Work to complete> Starting at the line that contains "Select the 02:00 label on the top axis", print each line exactly through the end of the listing. Skip any pictures and add nothing.

Given data>

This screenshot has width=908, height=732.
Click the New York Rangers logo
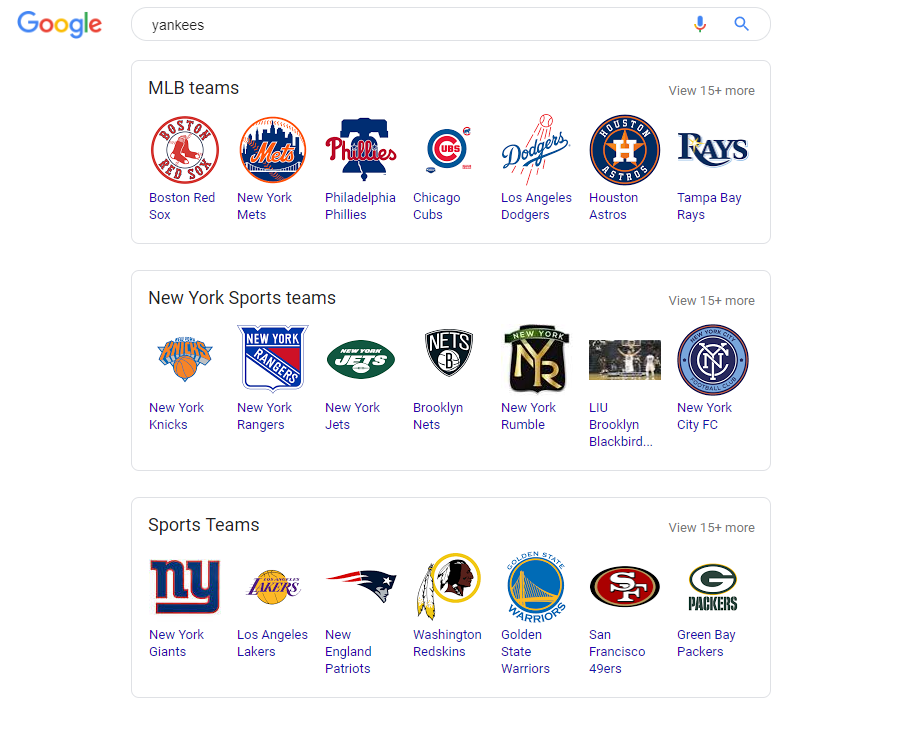[273, 359]
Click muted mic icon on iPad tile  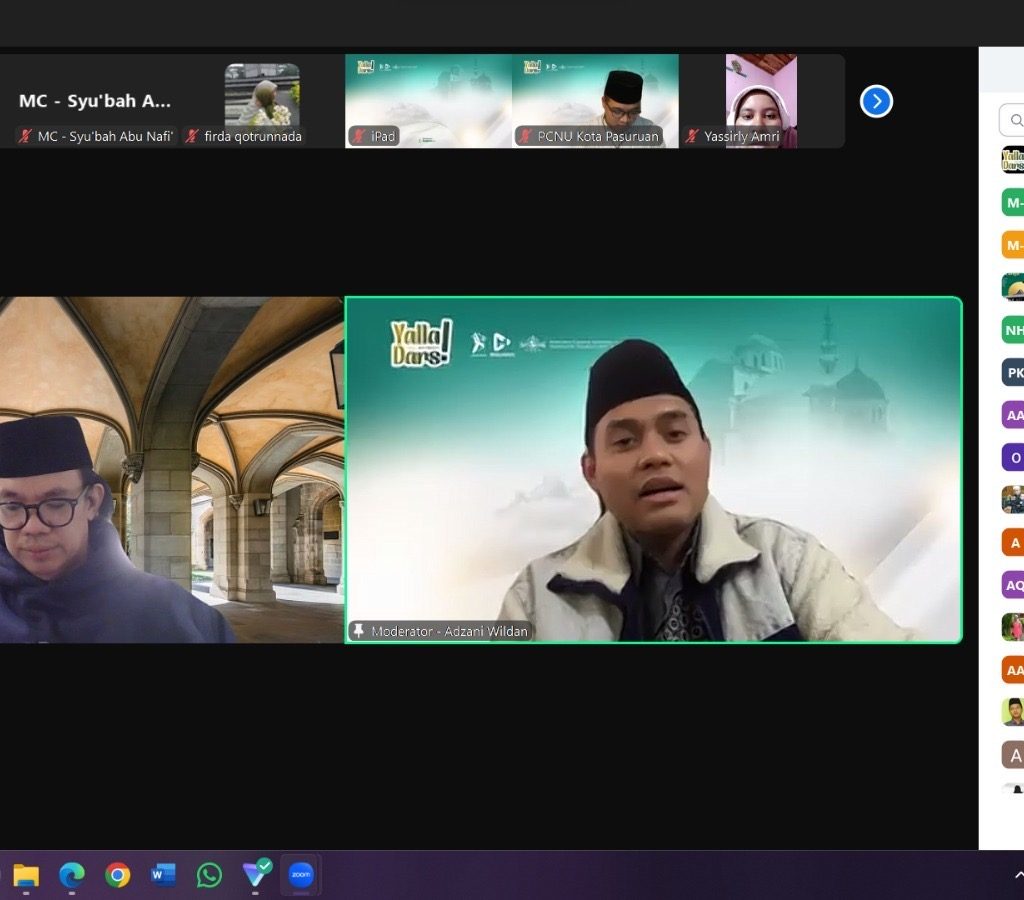(358, 136)
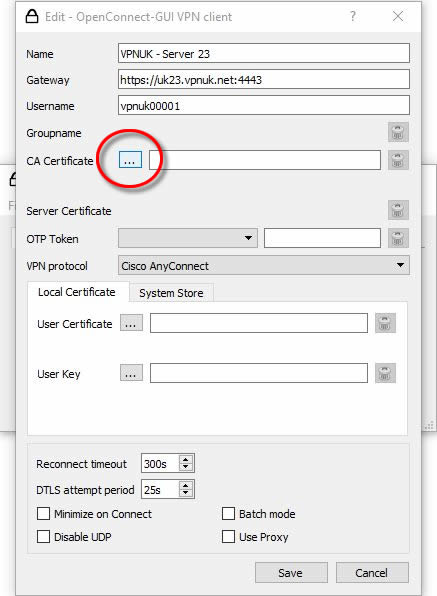Browse for a CA Certificate file

coord(130,160)
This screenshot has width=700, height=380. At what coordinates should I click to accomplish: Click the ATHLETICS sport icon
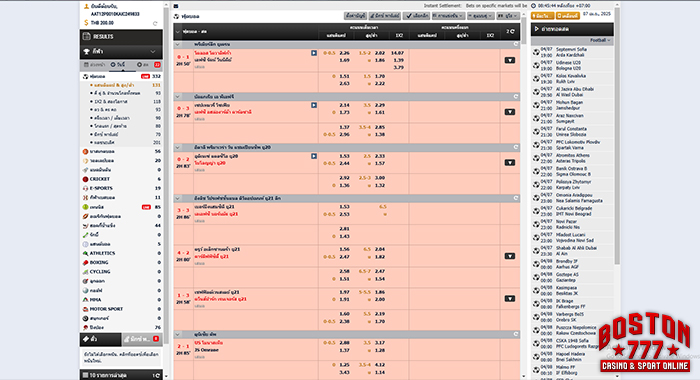click(x=85, y=253)
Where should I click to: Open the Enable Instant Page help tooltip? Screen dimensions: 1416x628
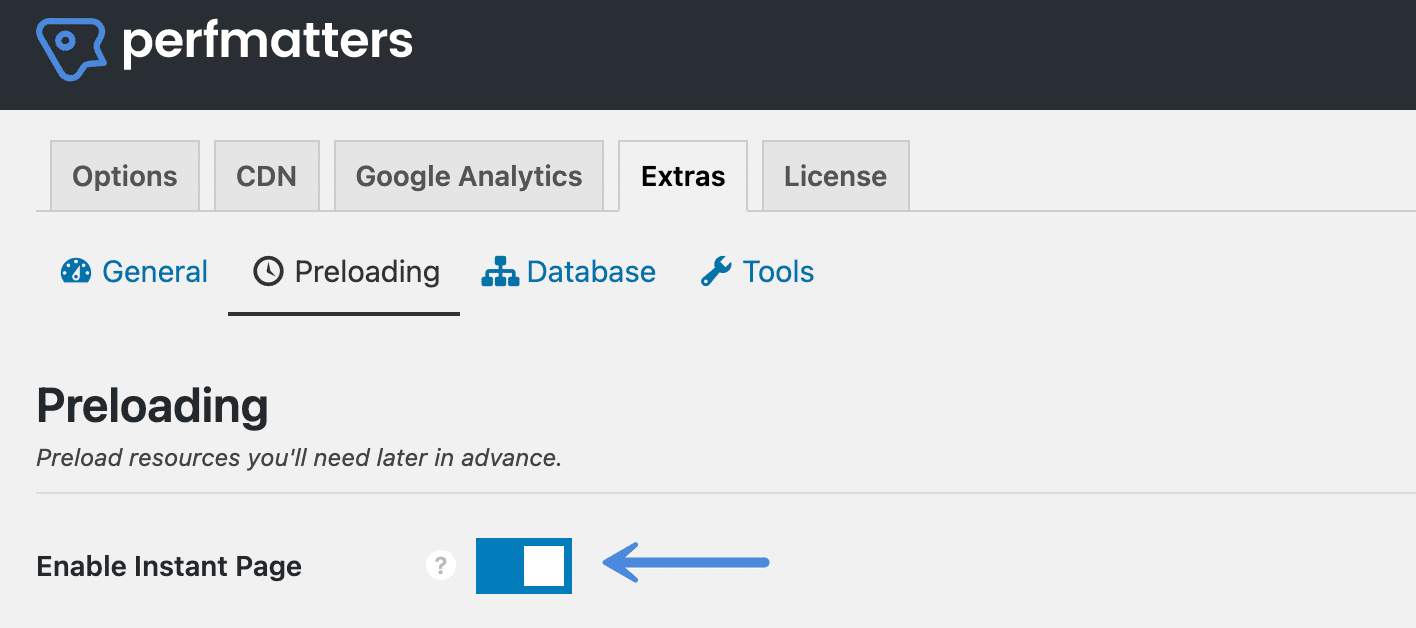tap(441, 565)
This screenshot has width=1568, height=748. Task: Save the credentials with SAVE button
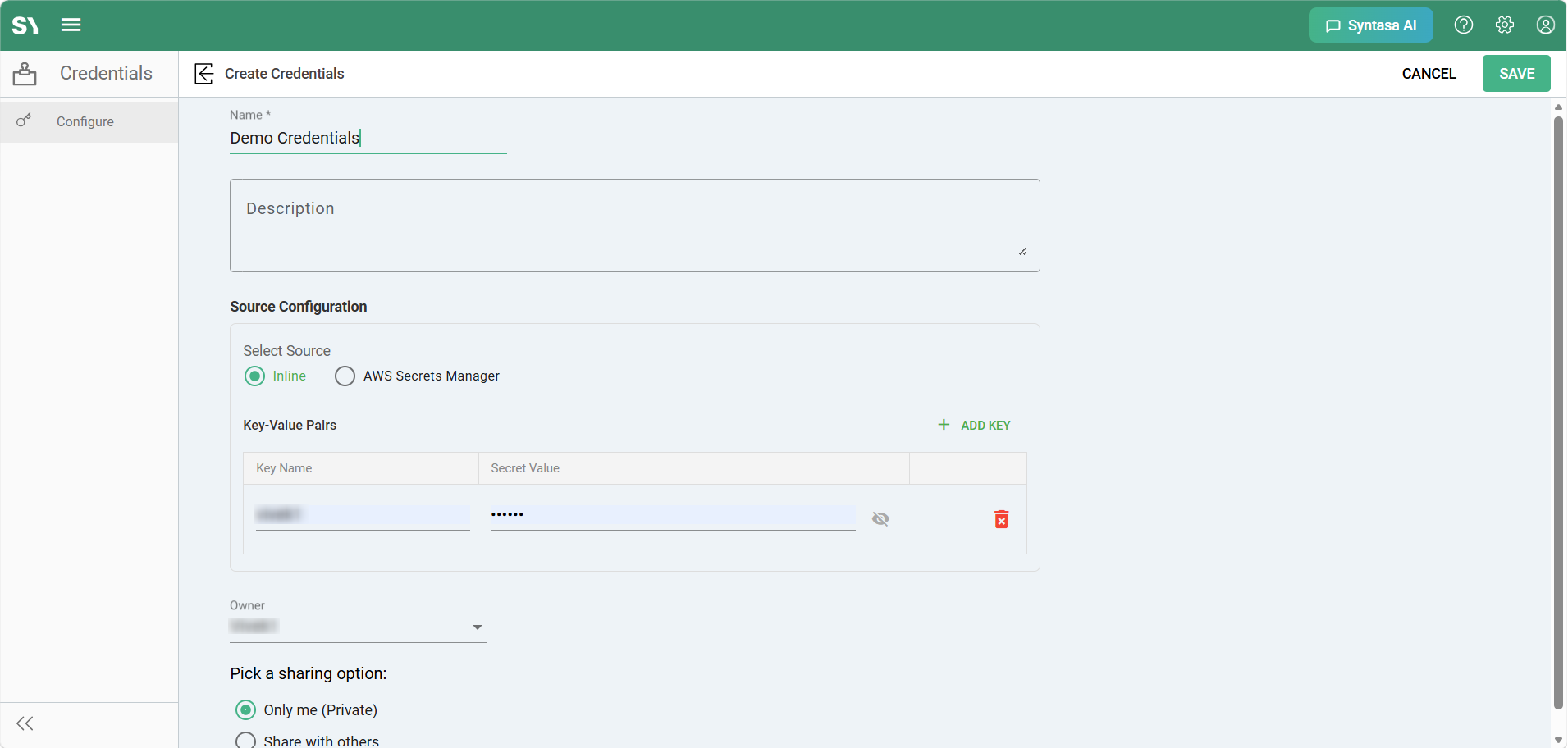1516,74
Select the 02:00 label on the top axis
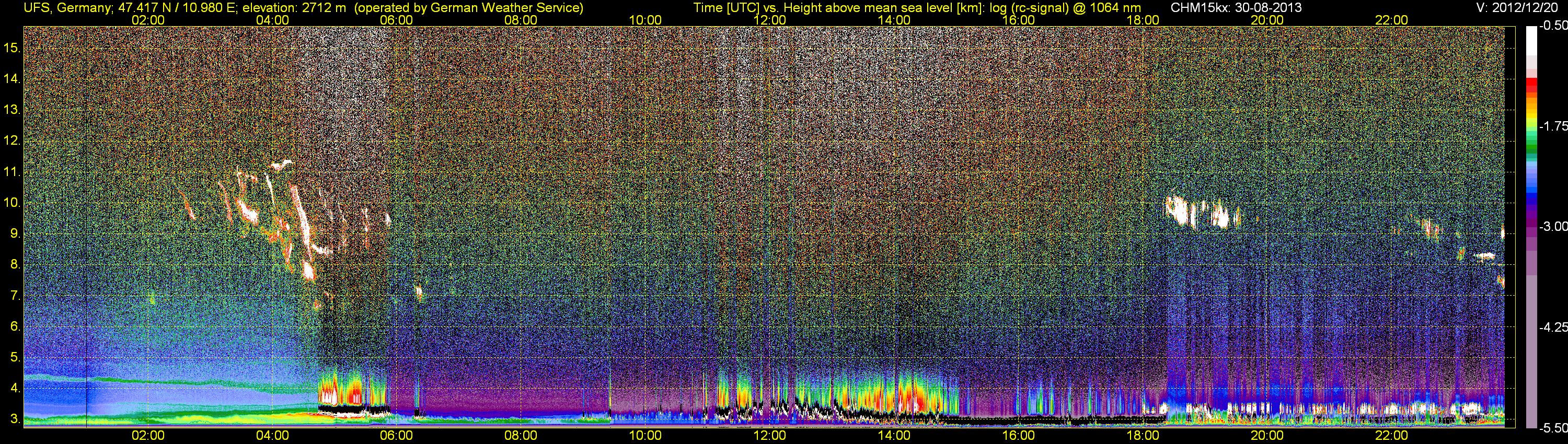 click(x=148, y=20)
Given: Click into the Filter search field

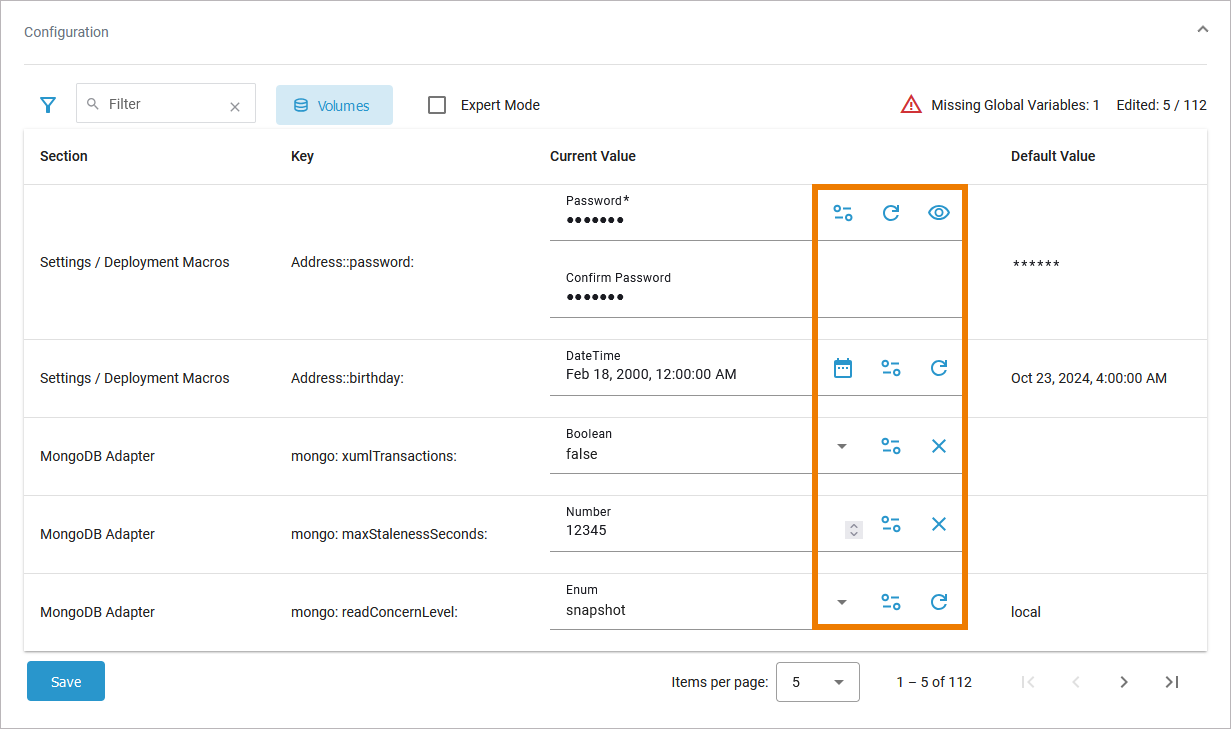Looking at the screenshot, I should click(x=165, y=104).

Response to the task>
Select the 02:00 label on the top axis
 click(x=148, y=20)
Given: Click into the Filter search field

Looking at the screenshot, I should click(x=165, y=104).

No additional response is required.